Effects of vitamin E deficiency on hepatic mitochondrial lipid peroxidation and oxidative metabolism in rats with chronic dietary iron overload.

Peroxidative decomposition of organelle membrane phospholipids with subsequent organelle dysfunction is a postulated mechanism of liver cell injury in parenchymal iron overload. We studied the effects of different alpha-tocopherol concentrations on hepatic mitochondrial lipid peroxidation and oxidative metabolism in rats with chronic dietary iron overload. There was no evidence of mitochondrial lipid peroxidation (conjugated dienes) or alteration in mitochondrial oxidative metabolism in alpha-tocopherol-deficient rats with normal hepatic iron levels.

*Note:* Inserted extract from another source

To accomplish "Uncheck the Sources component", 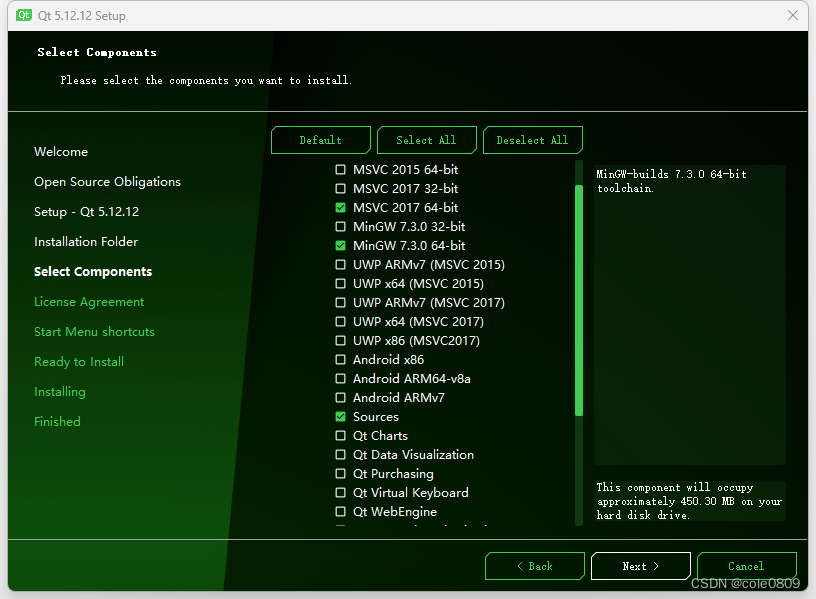I will coord(340,416).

Significant reductions in mitochondrial respiratory control ratios and oxidative phosphorylation ratios were seen in association with increased conjugated dienes in all three groups of iron-loaded rats regardless of the alpha-tocopherol status (deficient, normal or excess); thus, the alpha-tocopherol deficiency associated with dietary iron overload in this experimental model is not responsible for the mitochondrial abnormalities observed. In addition, chronic parenteral administration of alpha-tocopherol to iron-loaded animals, which increased hepatic levels of this substance 3-fold, did not ameliorate the hepatic mitochondrial lipid peroxidation or the defects in mitochondrial oxidative metabolism resulting from iron overload.